ProMar 200 is fine. Eggshell? Semi Gloss?

Talk to the SW store manager and tell him you have a largish job and to give you a good price on the materials.




Casey


----------



## alpinecrick (May 11, 2007)

straight_lines said:


> SWP top of the line is Duration home. My price is around $35/gal iirc.
> 
> Promar 200 is similar to Super Spec, maybe even a little better. I would still prime with a new drywall primer, something like Duron NC.
> 
> What colors are you using? Keep in mind that Sherwin Williams only does deep bases in Duration for interior paint.


 
PM 200 is avaliable in about every color on SW's color deck.........




Casey


----------



## jack pauhl (Nov 10, 2008)

My thoughts. Hmm where to start. Collectively way over priced for what it is. No innovation. For a company 144 yrs old they should be innovators not followers. They just buy other peoples products rather than putting any real efforts into their own. Total DIY store IMO.


----------



## dvp (Jun 21, 2010)

im not a sherwin williams user but ive sure heard alot of nightmare stories about promar not touching up on the final.


----------



## Goode Painters (Jan 1, 2011)

Thats what i keep hearing,"bad touch up stories" and its not great to spray.


----------



## aaron61 (Apr 29, 2007)

Man I never realized how much I suck! We use 200 everyday,from Grama's kitchen to multi million$ mansions.Works great for us.
What else would you recommend for under $20 a gallon????


----------



## straight_lines (Oct 17, 2007)

alpinecrick said:


> PM 200 is avaliable in about every color on SW's color deck.........
> 
> 
> 
> ...


Umm no pick the colors off the Sherwin Williams sign and try to get them promar.

Any ultra deep base for that matter.



aaron61 said:


> Man I never realized how much I suck! We use 200 everyday,from Grama's kitchen to multi million$ mansions.Works great for us.
> What else would you recommend for under $20 a gallon????


 Its a good $20 paint, I actually prefer BM super spec thou. Probably just a preference, but I also don't have to worry about ultra deep base either.


----------



## Nigel (Dec 30, 2010)

*>>>*

I used BM Super spec and SWPM200 for years, And the Superspec is so much better all around. Perfect touch ups, way better coverage...and way less shedding.

SWPM200 , when bought in 5gallons is always so runny/watery...like it was meant for a sprayer....Whenever I rolled with SWPM200 I had horrible shedding issues no matter what nap I used. Turn around and roll out a wall with Superspec as fast as I could and couldn't get one drop to shed off the nap.

Never really used much in a sprayer besides the A-100 form SW and I liked that paint...It got the job done and lasts forever. Just doesn't cover as great as I would like though.

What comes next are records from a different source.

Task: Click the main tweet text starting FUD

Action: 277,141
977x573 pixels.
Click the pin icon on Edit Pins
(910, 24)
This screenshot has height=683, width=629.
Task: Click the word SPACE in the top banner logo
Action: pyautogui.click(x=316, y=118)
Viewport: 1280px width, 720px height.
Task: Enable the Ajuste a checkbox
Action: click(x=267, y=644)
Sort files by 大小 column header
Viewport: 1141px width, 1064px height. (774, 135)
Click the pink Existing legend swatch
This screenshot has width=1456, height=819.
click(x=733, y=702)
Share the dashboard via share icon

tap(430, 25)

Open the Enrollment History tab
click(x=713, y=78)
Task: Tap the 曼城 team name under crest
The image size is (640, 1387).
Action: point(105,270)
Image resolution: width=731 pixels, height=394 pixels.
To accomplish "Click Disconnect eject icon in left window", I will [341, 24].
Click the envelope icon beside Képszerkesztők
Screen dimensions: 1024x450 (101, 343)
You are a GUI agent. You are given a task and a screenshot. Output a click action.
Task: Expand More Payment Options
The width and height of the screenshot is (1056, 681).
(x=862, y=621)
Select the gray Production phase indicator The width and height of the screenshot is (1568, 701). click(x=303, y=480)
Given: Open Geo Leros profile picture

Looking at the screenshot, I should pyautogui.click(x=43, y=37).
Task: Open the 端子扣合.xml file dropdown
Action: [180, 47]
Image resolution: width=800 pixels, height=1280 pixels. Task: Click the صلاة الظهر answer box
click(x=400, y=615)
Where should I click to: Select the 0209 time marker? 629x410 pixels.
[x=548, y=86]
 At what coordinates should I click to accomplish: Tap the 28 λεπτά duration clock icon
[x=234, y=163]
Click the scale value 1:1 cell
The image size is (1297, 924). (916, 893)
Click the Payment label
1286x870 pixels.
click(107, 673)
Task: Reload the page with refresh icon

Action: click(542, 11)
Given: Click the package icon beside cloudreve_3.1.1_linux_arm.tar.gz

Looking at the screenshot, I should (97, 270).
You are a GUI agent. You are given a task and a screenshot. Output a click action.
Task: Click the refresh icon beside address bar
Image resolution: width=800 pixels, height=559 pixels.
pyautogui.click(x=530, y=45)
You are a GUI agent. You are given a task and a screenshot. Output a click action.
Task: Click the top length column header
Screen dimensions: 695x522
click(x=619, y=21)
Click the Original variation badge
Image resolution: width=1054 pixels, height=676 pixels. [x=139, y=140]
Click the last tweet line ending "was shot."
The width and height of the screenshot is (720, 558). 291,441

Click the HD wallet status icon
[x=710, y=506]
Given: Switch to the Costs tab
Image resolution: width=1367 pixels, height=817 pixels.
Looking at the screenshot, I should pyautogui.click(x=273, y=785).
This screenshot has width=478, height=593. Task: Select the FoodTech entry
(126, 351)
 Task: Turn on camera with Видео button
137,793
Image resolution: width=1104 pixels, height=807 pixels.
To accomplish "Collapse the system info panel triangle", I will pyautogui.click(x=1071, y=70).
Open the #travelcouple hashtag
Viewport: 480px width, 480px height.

Who knows maybe our local SW store was cuttin 5's w/ water.....


----------



## aaron61 (Apr 29, 2007)

Nothing personal intended,but, 
BM down here is a pain in the a55 to deal with and way over priced. The stores are located in the most out of the way areas,hours are rediculous and they all act like they are doing you a favor by waiting on you.
Up north it's all the rage.
Down here,not so much!
I think there are maybe 2 or 3 actual Ben Moore stores in a 2o mile radius.The rest are,Ace Hardware,Durable Coatings,Sun Kote,Modern Paints.So there is no consistent pricing!


----------



## CK_68847 (Apr 17, 2010)

alpinecrick said:


> PM 200 is avaliable in about every color on SW's color deck.........
> 
> Promar 200 isnt available in a lot of real dark colors. They usually try to push duration which is way overrated. The color accents can be used in dark colors but its durability is poor. The 1 component egshel expoxy is their only good paint in dark colors and for us it's fairly priced.


----------



## aaron61 (Apr 29, 2007)

Well 99% of the time dark colors don't come into play.When they do we have other options.


----------



## CK_68847 (Apr 17, 2010)

aaron61 said:


> Man I never realized how much I suck! We use 200 everyday,from Grama's kitchen to multi million$ mansions.Works great for us.
> What else would you recommend for under $20 a gallon????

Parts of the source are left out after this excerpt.